In 1968, Warhol was shot by Valerie Solanas, a radical feminist and fringe character in The Factory scene. He was near-fatally wounded and he suffered lingering effects (physical and psychological) for the rest of his life. A movie, I Shot Andy Warhol (1996) was made about the incident, and after that, Warhol stopped making films.
He founded Interview magazine with journalist John Wilcock in 1969. The 1970s brought Warhol more personal fame, hanging with the in-crowd at Max’s Kansas City and Studio 54. He painted his well-known Mao Zedong in 1973 and spent a lot of time and energy lining up rich celebrities to commission portraits (including Mick Jagger, John Lennon, and Diana Ross).

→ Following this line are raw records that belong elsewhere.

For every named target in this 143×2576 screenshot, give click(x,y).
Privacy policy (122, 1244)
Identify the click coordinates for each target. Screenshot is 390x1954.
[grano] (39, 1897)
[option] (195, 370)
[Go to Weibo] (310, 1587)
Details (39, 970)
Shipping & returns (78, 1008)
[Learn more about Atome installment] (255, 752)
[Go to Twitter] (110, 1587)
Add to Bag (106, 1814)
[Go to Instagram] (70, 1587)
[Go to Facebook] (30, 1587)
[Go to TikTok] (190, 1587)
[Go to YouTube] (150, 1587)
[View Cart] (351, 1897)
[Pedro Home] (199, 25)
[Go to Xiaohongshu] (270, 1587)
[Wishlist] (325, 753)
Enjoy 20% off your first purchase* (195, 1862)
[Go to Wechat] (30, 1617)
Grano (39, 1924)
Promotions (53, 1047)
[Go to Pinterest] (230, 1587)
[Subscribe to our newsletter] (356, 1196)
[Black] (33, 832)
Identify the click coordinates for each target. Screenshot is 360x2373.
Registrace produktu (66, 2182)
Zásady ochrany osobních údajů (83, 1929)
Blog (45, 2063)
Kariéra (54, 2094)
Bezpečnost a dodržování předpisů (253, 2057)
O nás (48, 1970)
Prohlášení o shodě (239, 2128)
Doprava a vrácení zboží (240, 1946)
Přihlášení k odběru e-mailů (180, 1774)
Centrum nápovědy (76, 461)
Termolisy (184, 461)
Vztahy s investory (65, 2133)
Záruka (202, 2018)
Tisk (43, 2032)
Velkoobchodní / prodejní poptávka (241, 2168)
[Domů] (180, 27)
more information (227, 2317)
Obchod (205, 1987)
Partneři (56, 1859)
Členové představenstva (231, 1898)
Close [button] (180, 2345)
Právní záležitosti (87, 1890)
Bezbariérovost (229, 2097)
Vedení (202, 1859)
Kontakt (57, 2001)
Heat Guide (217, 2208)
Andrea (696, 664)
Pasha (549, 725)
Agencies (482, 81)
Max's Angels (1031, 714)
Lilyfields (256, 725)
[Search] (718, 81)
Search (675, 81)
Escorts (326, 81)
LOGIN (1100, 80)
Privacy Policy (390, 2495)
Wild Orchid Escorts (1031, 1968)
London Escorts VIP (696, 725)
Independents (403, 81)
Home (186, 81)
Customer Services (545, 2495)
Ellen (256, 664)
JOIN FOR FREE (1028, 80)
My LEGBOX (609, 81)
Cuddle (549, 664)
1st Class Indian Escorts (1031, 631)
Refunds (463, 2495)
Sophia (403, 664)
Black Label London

In the 1980s, Warhol collaborated with hot, younger artists like Jean-Michel Basquiat and Julian Schnabel which bolstered his critical acclaim and his financial success. He ventured into a surprising sideline of modeling for Zoli Models, becoming, in essence, his own brand. He appeared in, and produced, music videos and hosted Andy Warhol’s 15 minutes on MTV
Warhol died at age 58 on February 22, 1987, following gall bladder surgery.
His works include some of the most expensive paintings ever sold, and the value of his art has continued to increase. The recent May 2022 sale of Shot Sage Blue Marilyn (1964) for $195 million is the most expensive American work of art sold at auction.
A major pop culture icon of the 20th Century, he is credited with saying, “In the future, everyone will be world-famous for 15 minutes,” although it appears unlikely that those were his words.
Nonetheless, Warhol has well exceeded his 15 minutes of fame. 35 years after his death, he is instantly recognizable, as is his art. It’s hard to get any more famous than that.